If you like this:  The Lake House by Kate Morton....  
Living on her family’s idyllic lakeside estate in Cornwall, England, Alice Edevane is a bright, inquisitive, innocent, and precociously talented sixteen-year-old who loves to write stories. But the mysteries she pens are no match for the one her family is about to endure…

One midsummer’s eve, after a beautiful party drawing hundreds of guests to the estate has ended, the Edevanes discover that their youngest child, eleven-month-old Theo, has vanished without a trace. What follows is a tragedy that tears the family apart in ways they never imagined.

Decades later, Alice is living in London, having enjoyed a long successful career as an author. Theo’s case has never been solved, though Alice still harbors a suspicion as to the culprit. Miles away, Sadie Sparrow, a young detective in the London police force, is staying at her grandfather’s house in Cornwall. While out walking one day, she stumbles upon the old estate—now crumbling and covered with vines, clearly abandoned long ago. Her curiosity is sparked, setting off a series of events that will bring her and Alice together and reveal shocking truths about a past long gone...yet more present than ever.

You’ll like this: The girl in the photograph by Kate Riordan

When Alice Eveleigh arrives at Fiercombe Manor during the long, languid summer of 1933, she finds a house steeped in mystery and brimming with secrets.  Sadness permeates its empty rooms and the isolated valley seems crowded with ghosts – none more alluring than Elizabeth Stanton, whose only trace remains in a few tantalizingly blurred photographs.  Why will no one speak of her?  What happened a generation ago to make her vanish?

As the sun beats down relentlessly, Alice becomes ever more determined to unearth the truth about the girl in the photograph – and stop her own life from becoming an eerie echo of Elizabeth's . . .

If you like this: Life after Life by Kate Atkinson…
During a snowstorm in England in 1910, a baby is born and dies before she can take her first breath.

During a snowstorm in England in 1910, the same baby is born and lives to tell the tale.

What if there were second chances?
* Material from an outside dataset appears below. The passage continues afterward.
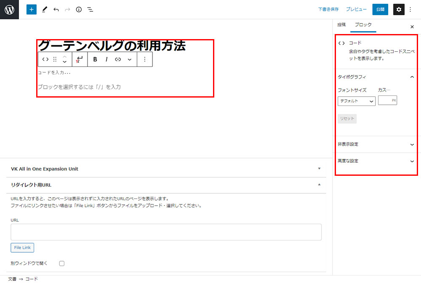This screenshot has width=421, height=283.
Task: Click the redirect URL input field
Action: click(x=166, y=232)
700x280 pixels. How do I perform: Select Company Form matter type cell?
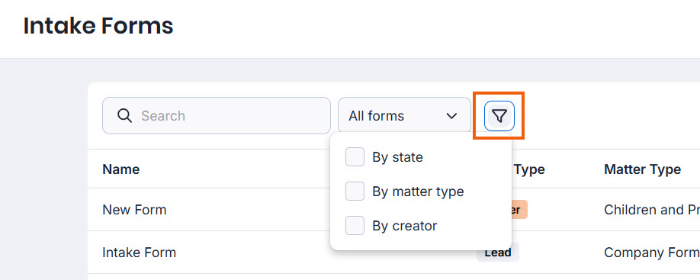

And third chances? In fact an infinite number of chances to live your life? Would you eventually be able to save the world from its own inevitable destiny? And would you even want to?

Life After Life follows Ursula Todd as she lives through the turbulent events of the last century again and again. With wit and compassion, Kate Atkinson finds warmth even in life's bleakest moments, and shows an extraordinary ability to evoke the past. Here she is at her most profound and inventive, in a novel that celebrates the best and worst of ourselves.
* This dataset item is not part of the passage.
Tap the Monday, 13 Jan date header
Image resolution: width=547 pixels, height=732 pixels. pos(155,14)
You’ll like this: The first fifteen lives of Harry August by Claire North

Harry August is on his deathbed. Again.

No matter what he does or the decisions he makes, when death comes, Harry always returns to where he began, a child with all the knowledge of a life he has already lived a dozen times before. Nothing ever changes.

Until now.

As Harry nears the end of his eleventh life, a little girl appears at his bedside. ‘I nearly missed you, Doctor August,’ she says. ‘I need to send a message. It has come down from child to adult, child to adult, passed back through generations from a thousand years forward in time. The message is that the world is ending, and we cannot prevent it. So now it’s up to you.’

This is the extraordinary journey of one unforgettable character – a story of friendship and betrayal, loyalty and redemption, love and loneliness and the inevitable march of time.